**Excerpted records**:
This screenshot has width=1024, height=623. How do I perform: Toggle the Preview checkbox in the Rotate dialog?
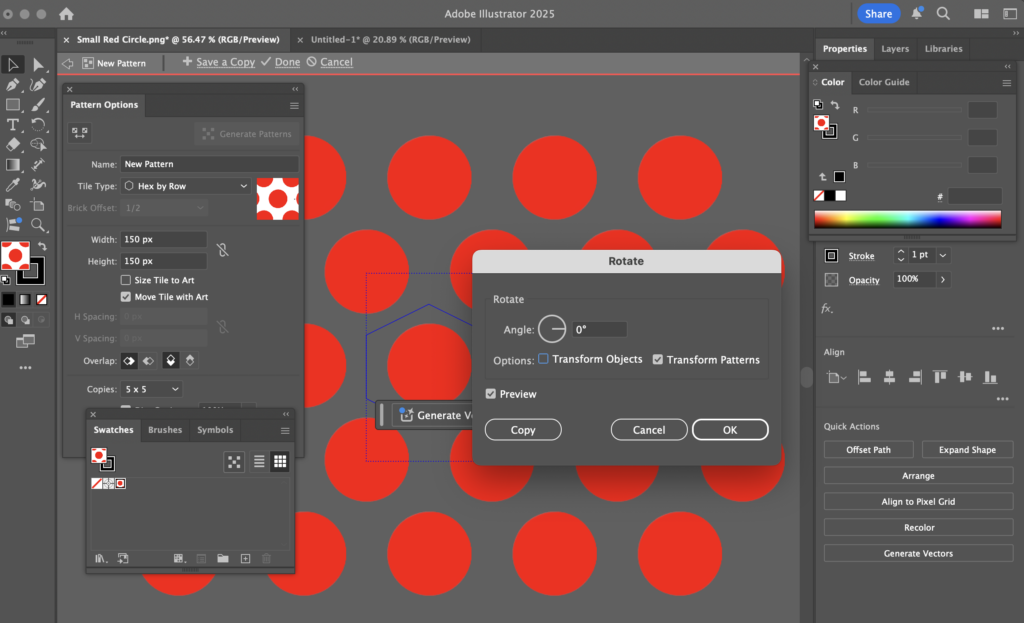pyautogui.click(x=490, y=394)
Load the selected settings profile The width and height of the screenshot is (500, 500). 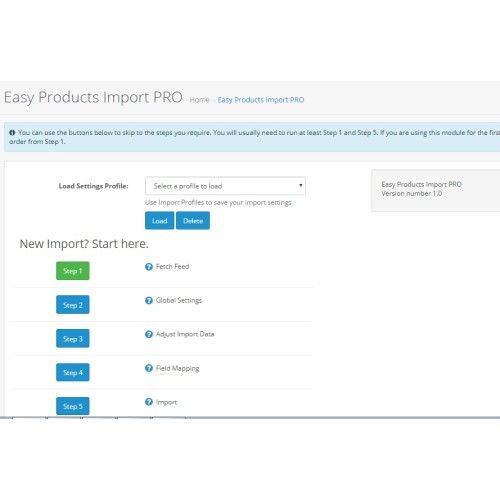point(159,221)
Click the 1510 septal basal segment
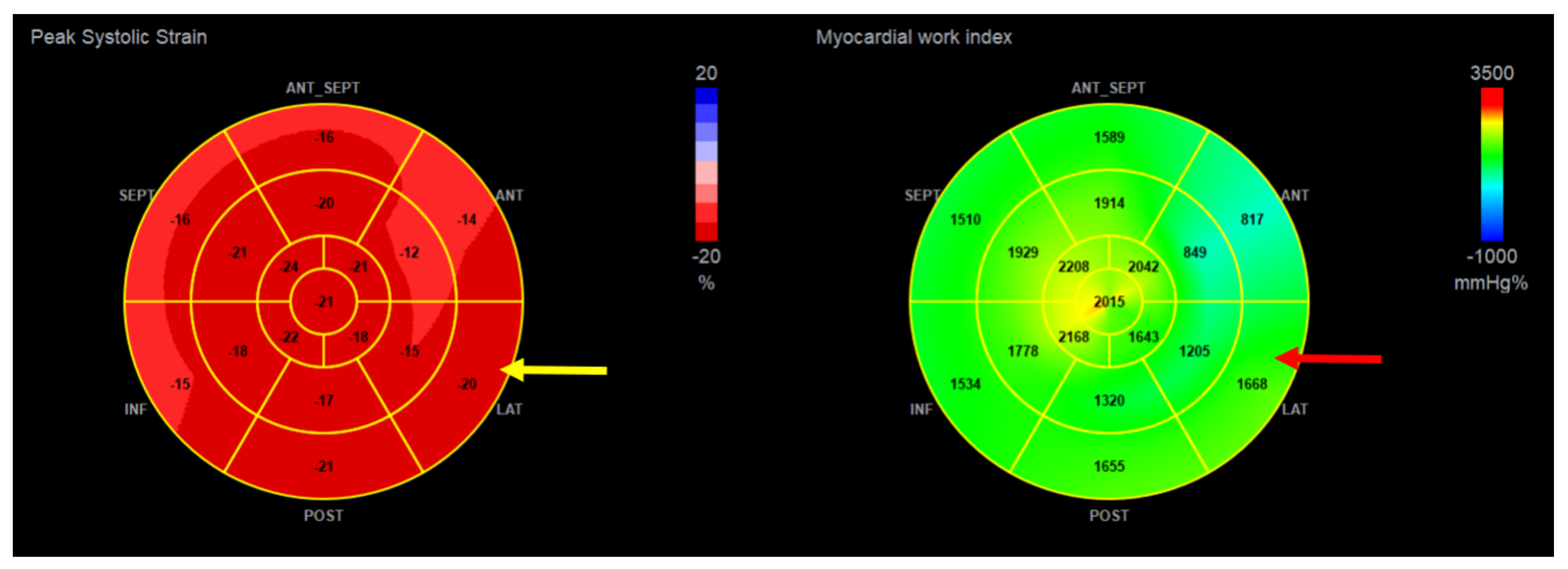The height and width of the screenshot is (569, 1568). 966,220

---

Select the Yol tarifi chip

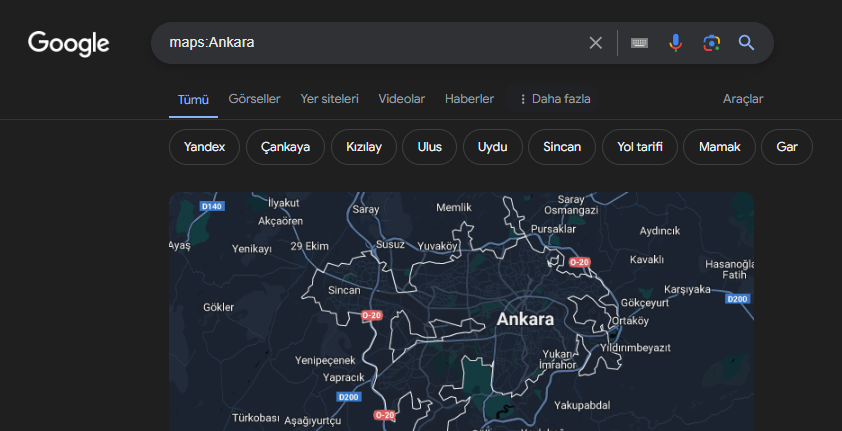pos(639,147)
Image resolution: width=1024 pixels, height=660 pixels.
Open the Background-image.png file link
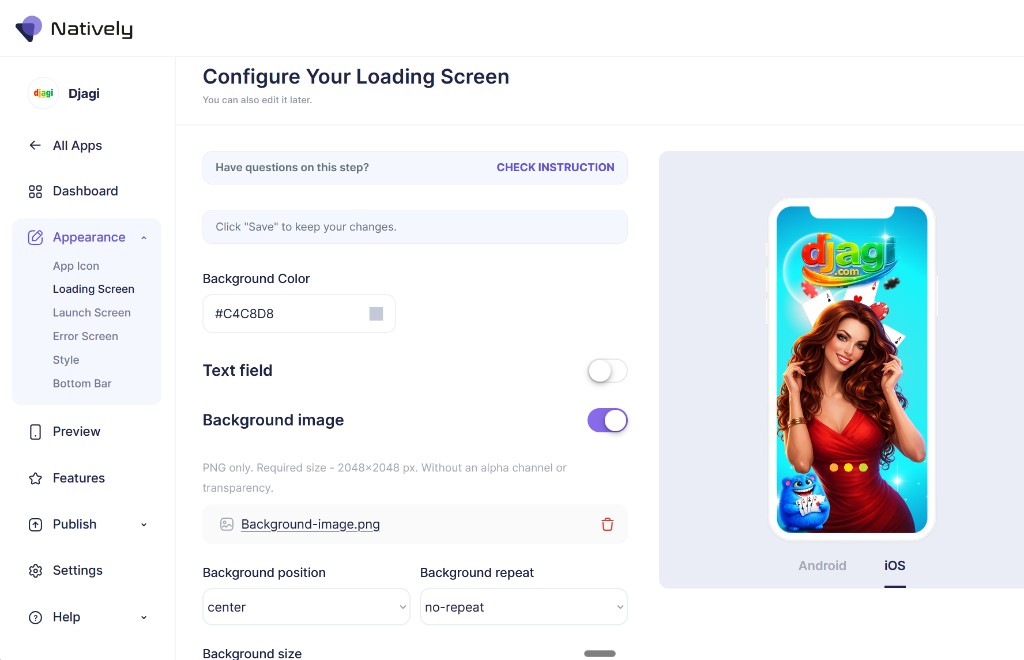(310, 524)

* * *

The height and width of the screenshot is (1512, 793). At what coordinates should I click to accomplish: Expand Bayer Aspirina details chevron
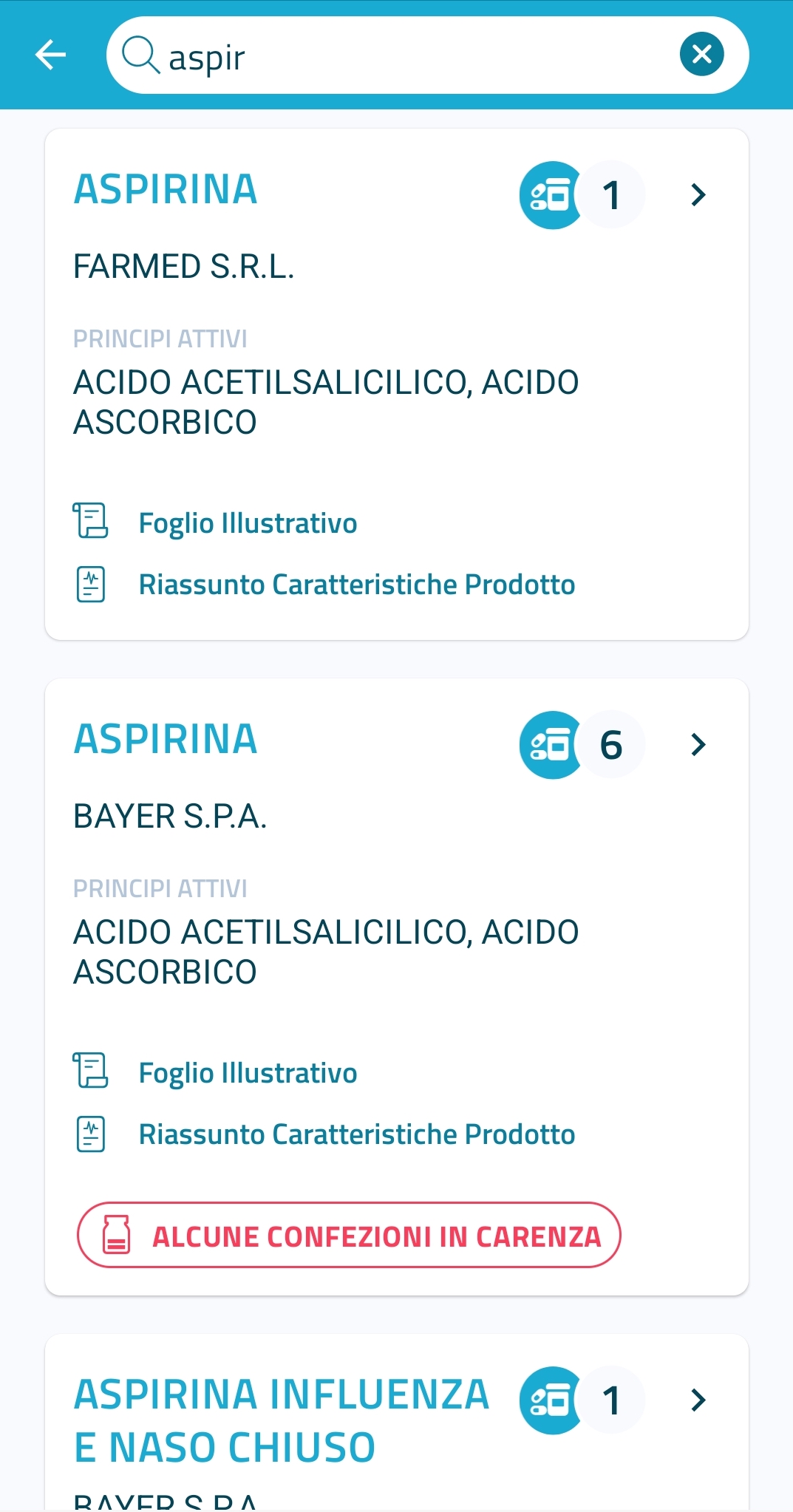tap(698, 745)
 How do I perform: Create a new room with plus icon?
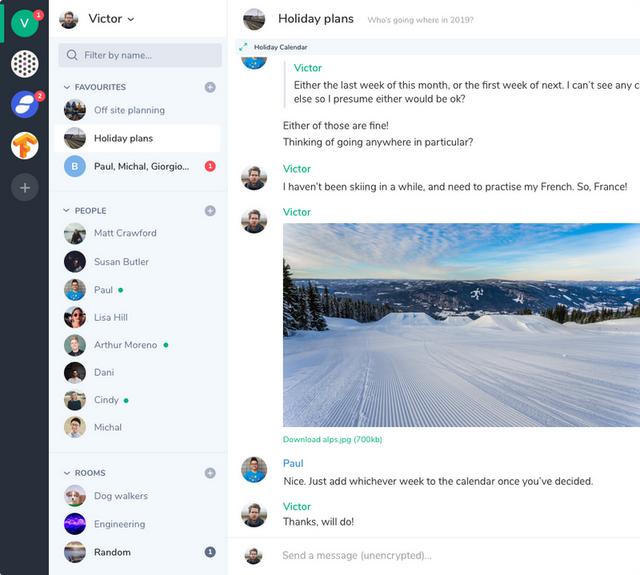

**Exercise requirements**:
Can you write out, word for word, the records in the stretch from the line containing "The height and width of the screenshot is (1512, 793)." through the line containing "How do I perform: Create", omitting the pictures?

**Answer to this problem**:
The height and width of the screenshot is (1512, 793). At what coordinates should I click to accomplish: Expand Bayer Aspirina details chevron
tap(698, 745)
 How do I perform: Create a new room with plus icon?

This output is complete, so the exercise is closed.